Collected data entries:

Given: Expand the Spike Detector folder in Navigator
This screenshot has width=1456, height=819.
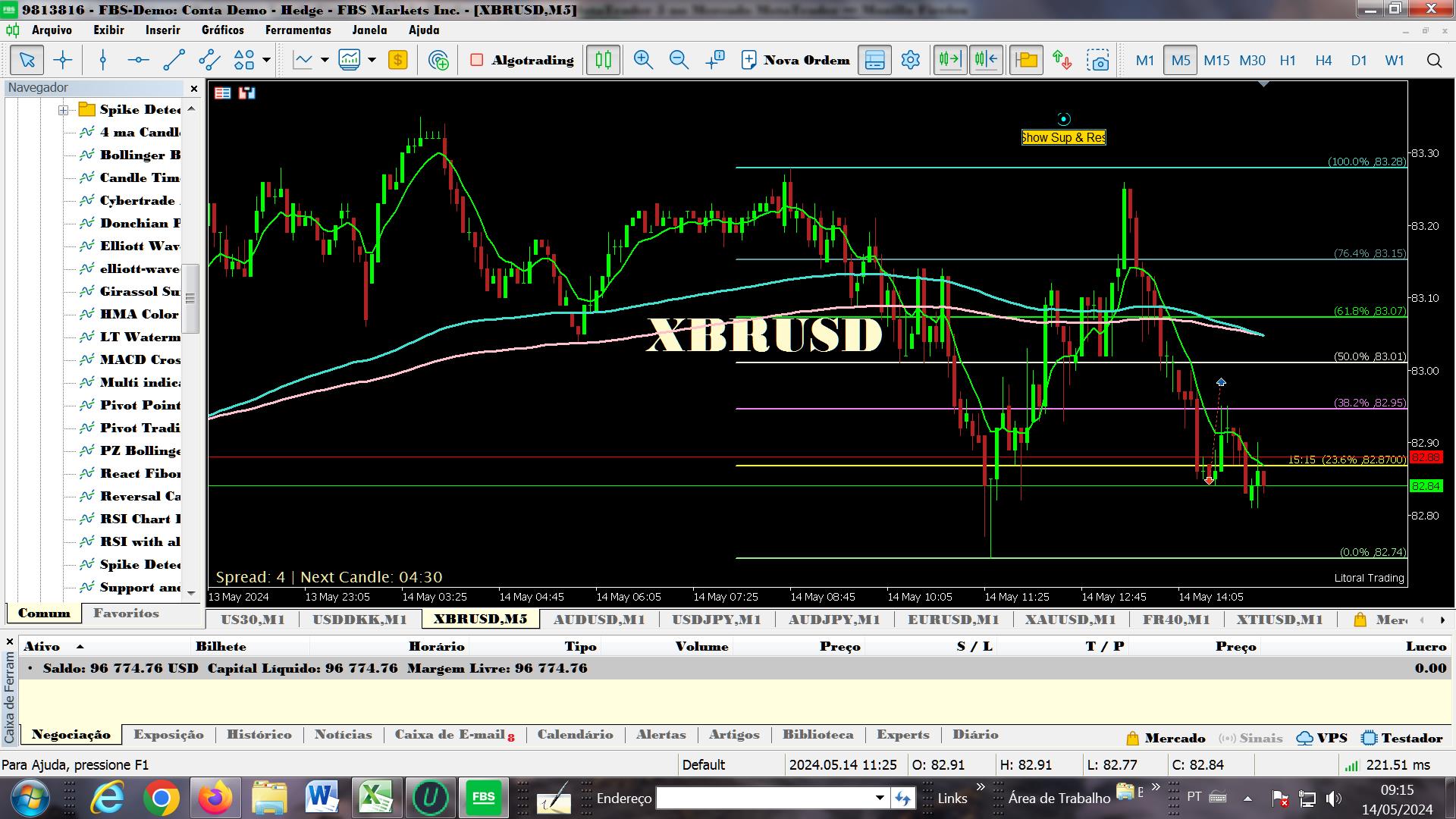Looking at the screenshot, I should [x=64, y=110].
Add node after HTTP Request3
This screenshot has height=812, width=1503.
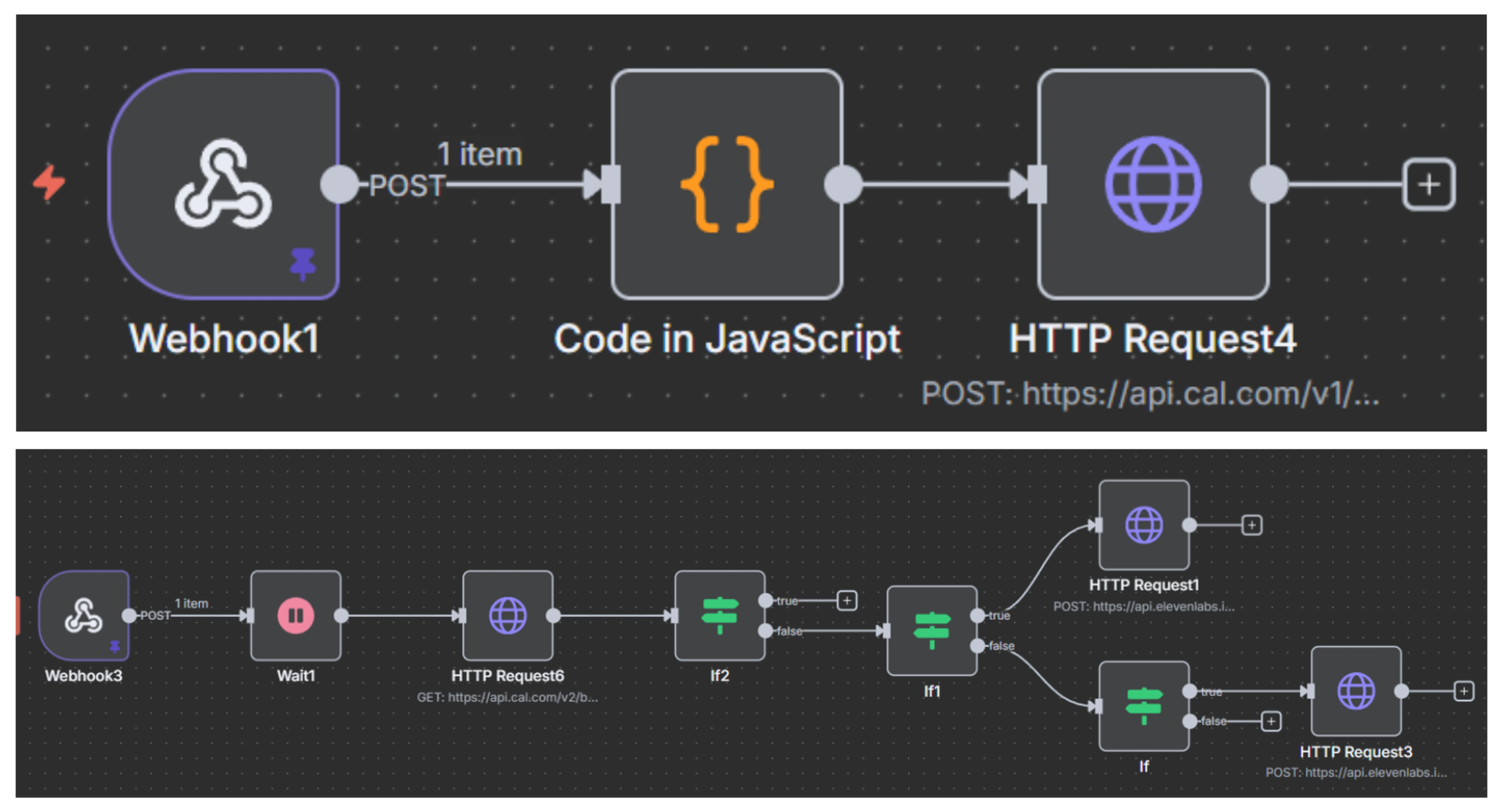[1463, 691]
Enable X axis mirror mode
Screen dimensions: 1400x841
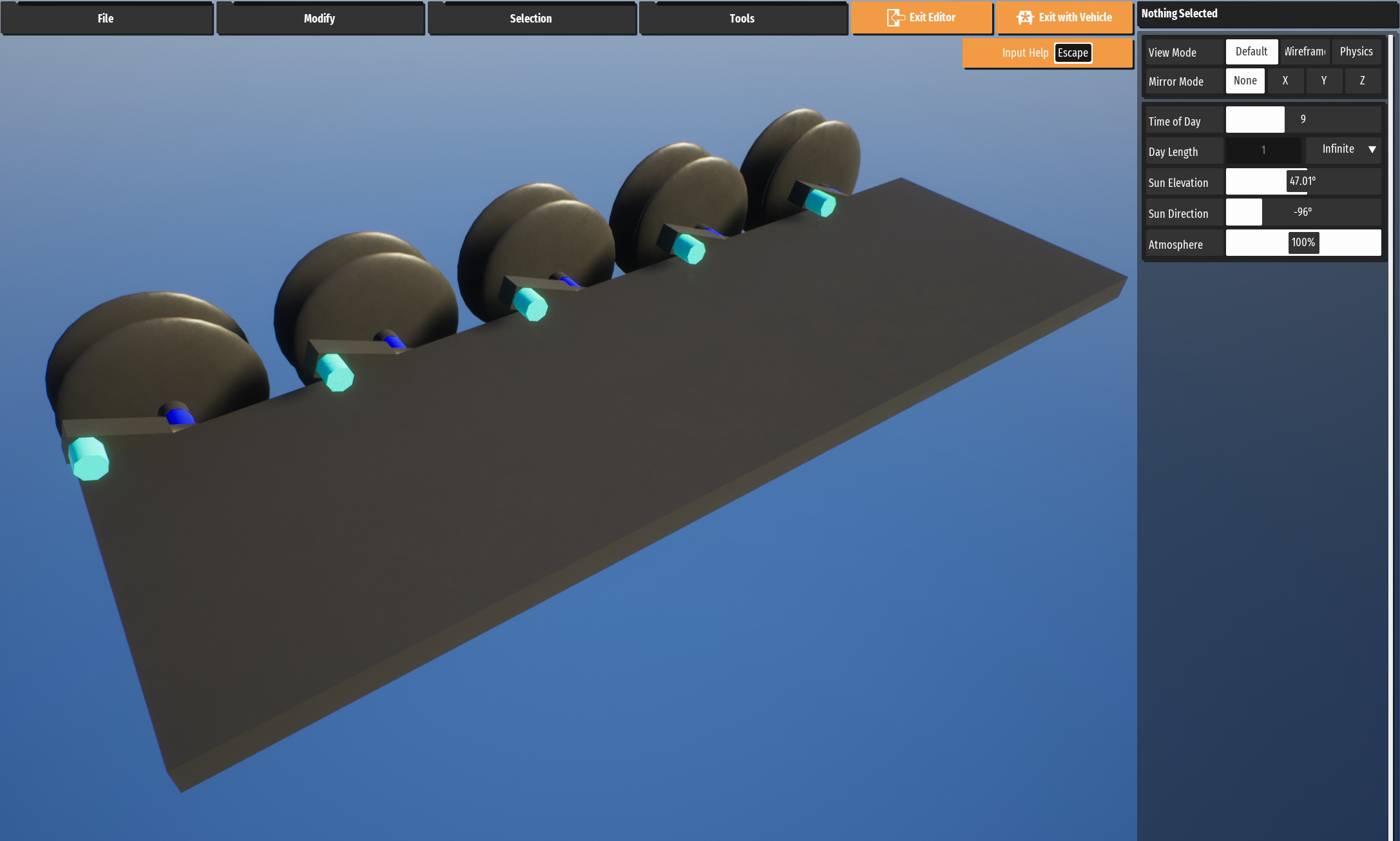tap(1285, 81)
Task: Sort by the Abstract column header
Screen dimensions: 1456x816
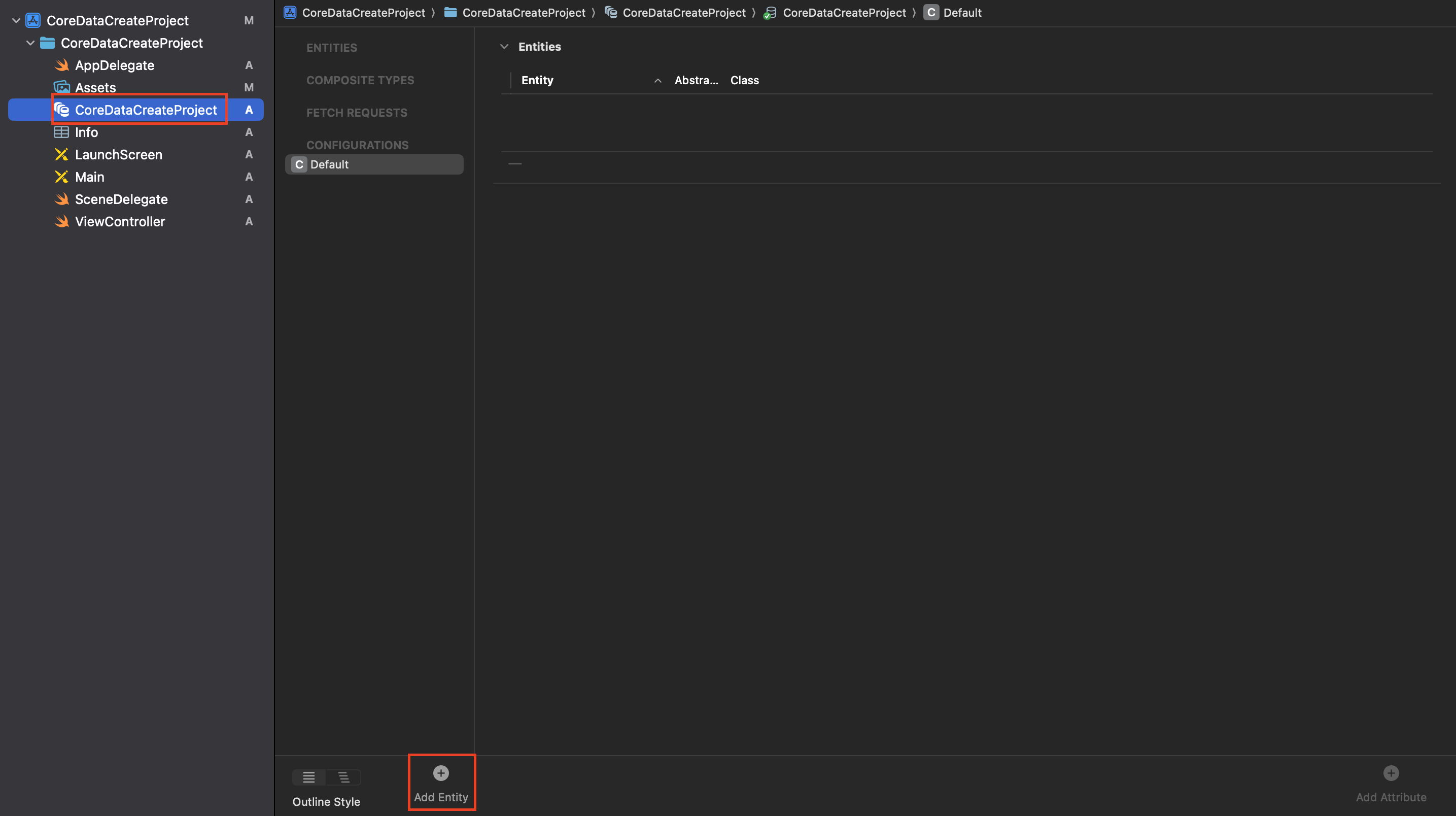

§ **WHAT YOU HAVE TO DO**
Give back exactly the lines from the top of the records to the line containing "Enable X axis mirror mode", both included, and no pictures.

§ **RESPONSE BELOW**
Given: Expand the Spike Detector folder in Navigator
This screenshot has width=1456, height=819.
Looking at the screenshot, I should [x=64, y=110].
Add node after HTTP Request3
This screenshot has height=812, width=1503.
[1463, 691]
Enable X axis mirror mode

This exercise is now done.